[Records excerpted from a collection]
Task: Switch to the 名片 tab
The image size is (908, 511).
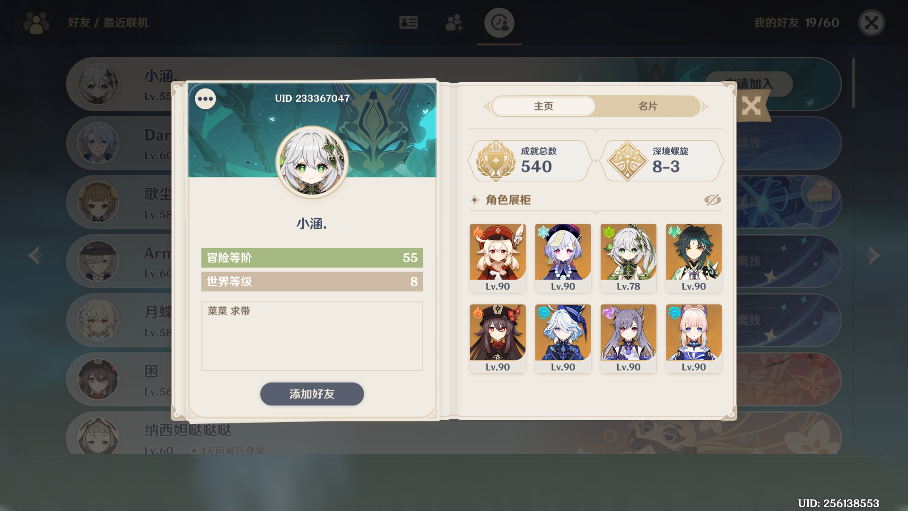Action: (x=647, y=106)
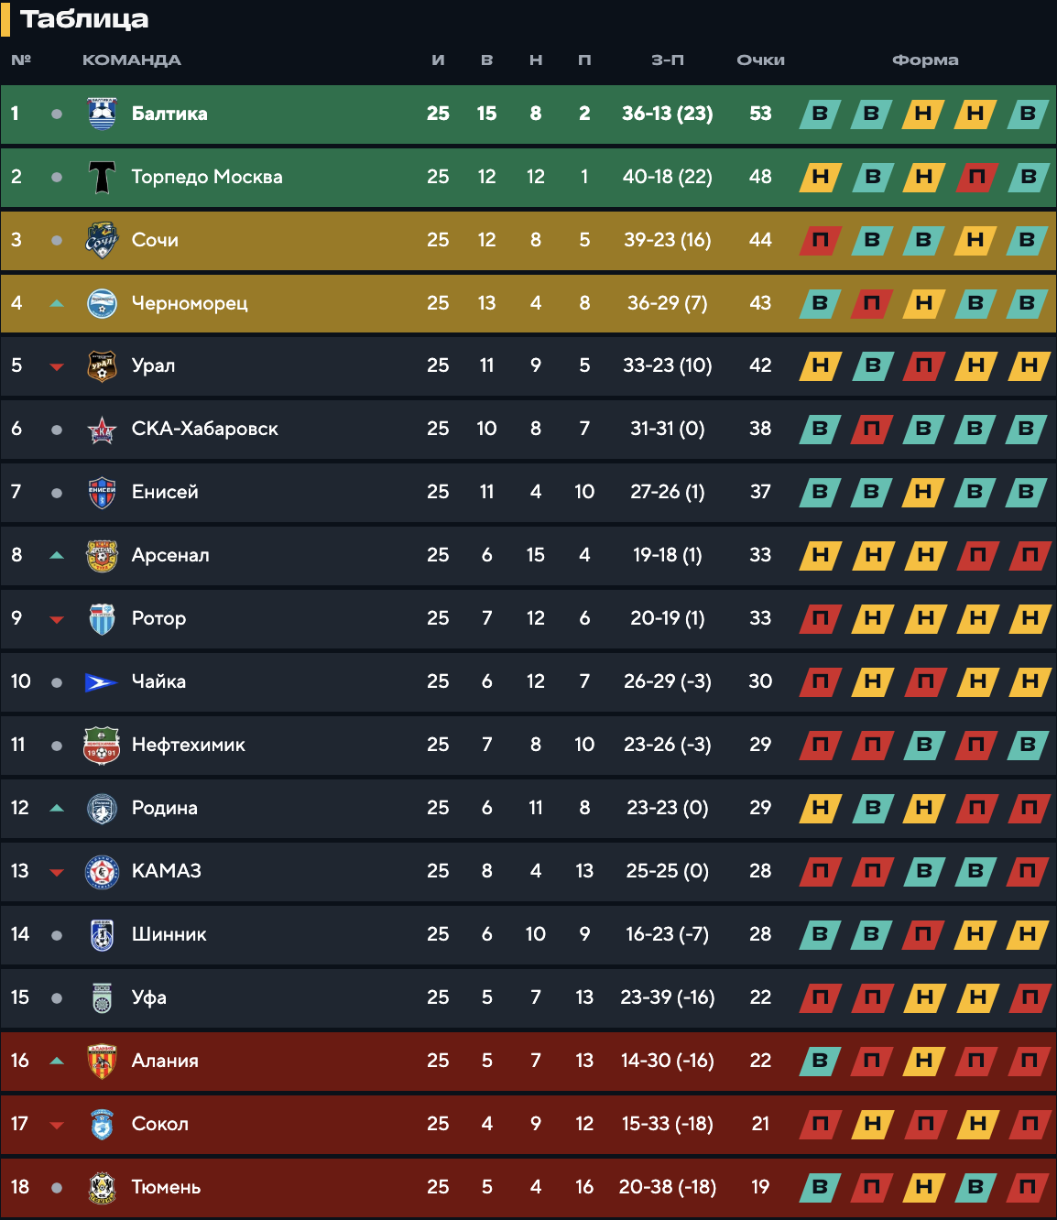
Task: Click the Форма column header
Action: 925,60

...

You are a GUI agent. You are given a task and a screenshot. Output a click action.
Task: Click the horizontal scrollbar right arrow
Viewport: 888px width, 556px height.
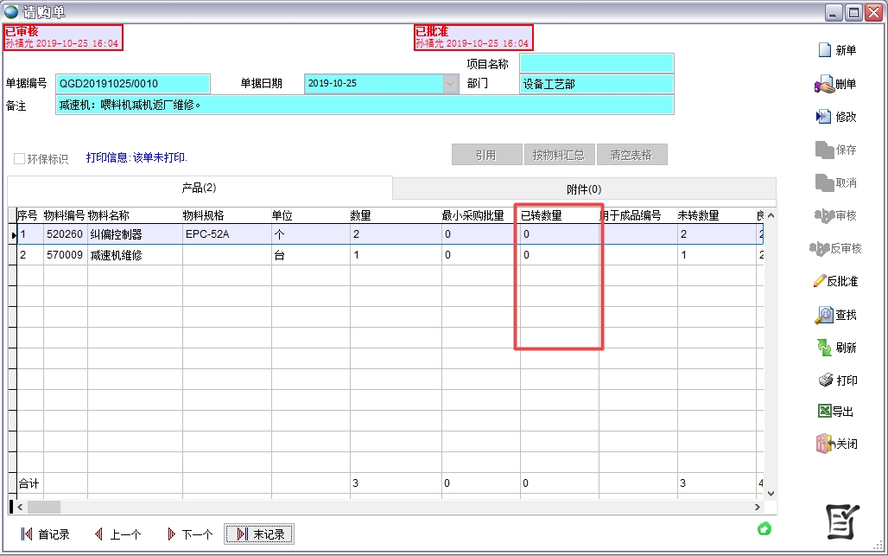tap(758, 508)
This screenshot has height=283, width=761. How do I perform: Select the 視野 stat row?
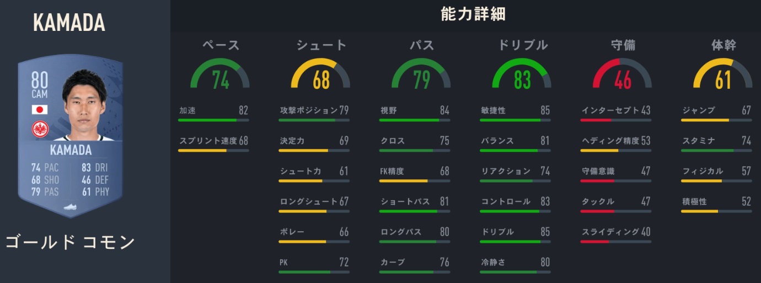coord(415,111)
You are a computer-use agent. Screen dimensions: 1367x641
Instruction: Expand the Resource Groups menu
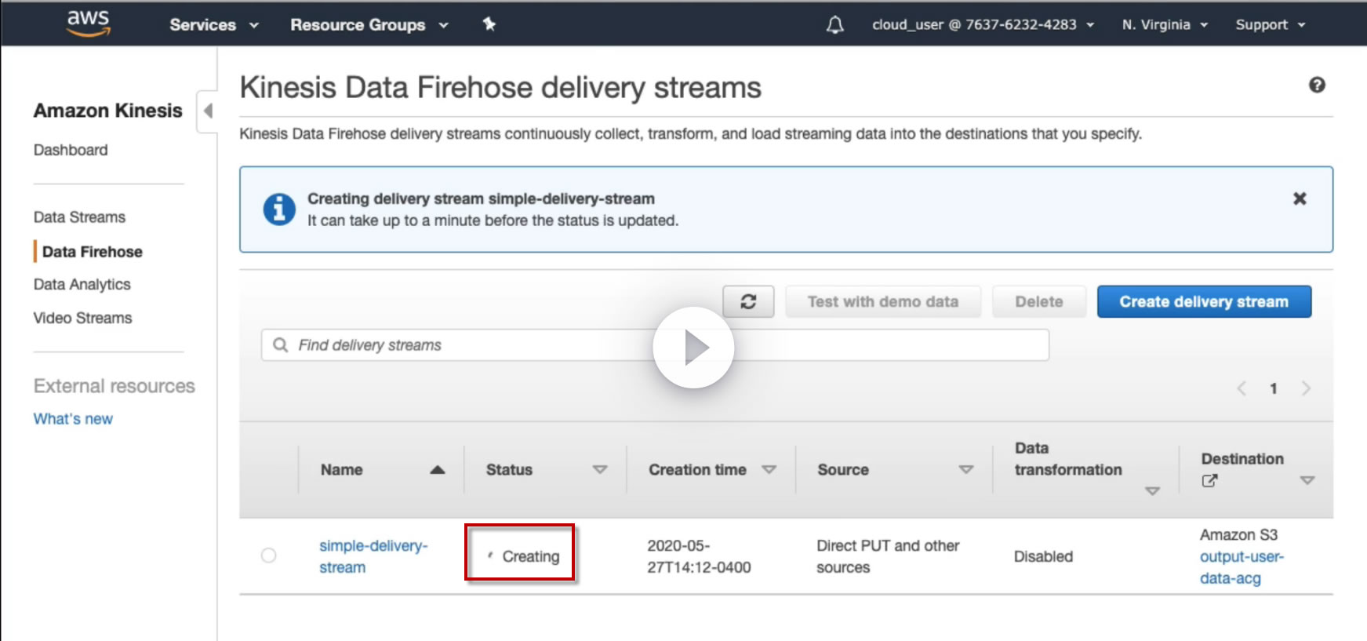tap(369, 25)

§ ASSIGNED TASK
From the data, list each line in which the string "agent" appears.

§ RESPONSE BOX
You are a GUI agent. You are given a task and a screenshot. Output a click action.
You are a computer-use agent. Screen dimensions: 1367x641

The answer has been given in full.